临床以十二指肠悬韧带为界,在这以上发生的肠瘘称为高位瘘,以下的称为低位瘘。引流量>500 ml/d的称为高流量瘘,反之为低流量瘘[3]。一般高位肠瘘多为高流量瘘,流出液中含有大量腐蚀性的消化液,水电解质丢失多,以及继发的感染炎症和一系列局部、全身性的病理生理反应,如水、电解质紊乱,酸、碱失衡,感染中毒,营养不良等[4-5],可造成严重后果,常会危及患者生命,处理十分困难棘手。

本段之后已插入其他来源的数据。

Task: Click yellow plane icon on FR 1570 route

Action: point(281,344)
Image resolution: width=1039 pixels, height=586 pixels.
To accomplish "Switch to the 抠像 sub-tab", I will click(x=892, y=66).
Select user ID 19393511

十二指肠溃疡穿孔修补术后再穿孔在并发症的划分上可归为高位肠瘘的范畴,治疗原则基本相同,实践中也取得了较好的临床效果,10例中有8例均保守治疗成功。我们体会是:(1)各种引流措施是治疗的关键,包括胃肠减压、瘘口周围的冲洗引流、腹腔脓肿的穿刺引流等,每天严密观察记录引流液的量和色泽,定期复查腹部CT或超声,及时调整,保障引流充分有效;(2)定期复查生化指标,纠正内环境紊乱;(3)早期置入鼻肠营养管,早期施行肠内营养支持,实施肠内营养时要注意观察营养液返流的情况,可定期于营养液中加入美兰,观察腹腔引流管和胃管引流的色泽,及时调整营养液的输注速度或加用促肠道蠕动药物。(4)强化抗生素治疗,发现再穿孔表现是应及时升级抗生素,早期重拳出击,后期根据引流液培养结果降阶梯调整抗生素,常会合并有真菌感染,应及时加用抗真菌药物。(5)保守治疗12~24 h后,腹部症状、体征无改善、加重或全身中毒症状仍较重者,应及时再次手术处理。

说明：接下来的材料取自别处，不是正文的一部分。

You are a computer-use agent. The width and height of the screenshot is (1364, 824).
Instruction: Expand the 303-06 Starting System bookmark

在治疗过程中发现,相较于其他原因引发的高位肠瘘(如胃大部切除或胃癌根治术后发生的肠瘘),修补术后再次穿孔的患者临床表现有其自身的特点,而这些特点为我们保守治疗成功提供了有利的基础条件:(1)都表现为低流量瘘,水电解质、酸碱紊乱小,对机体内环境影响小,10例患者每日最高引流量在230~350 ml/d;(2)绝大部分患者漏出液的腐蚀性不强,引流管周围皮肤发生腐蚀性皮炎的概率小(1/10例),上述2点考虑与溃疡穿孔病人消化道的生理连续性存在,胃肠功能相对来说恢复快,有利于肠腔内消化液的经肠道向下排泄;(3)首次手术已在破口周围放置引流管,可充分利用,进行有效的冲洗、引流和观察;(4)再次穿孔时胃腔已相当于空腹状态,首次穿孔时,胃内容物已有部分经穿孔部位排出到腹腔,术中已冲洗清除,或术后大部分患者(7/10例)再次穿孔前已有胃肠道功能恢复表现,胃内容物已通过肠道下排;(5)患者大网膜完整,且再次穿孔一般发生在术后(4.6±1.4)d,腹腔内一般已有粘连形成,腹膜炎易局限;(6)首次手术后的支持治疗明显改善了部分患者的中毒、休克等危重状态。

十二指肠溃疡穿孔本就有一定的概率可通过保守治疗而治愈[6-7],穿孔修补术后再穿孔的患者又存在非手术治疗的有利条件,多数病例是可保守治疗成功的,避免了再次的手术打击和风险,减轻了患者的痛苦。但患者保守治疗12~24 h后症状、体征或中毒症状加重者,应早期再次手术处理。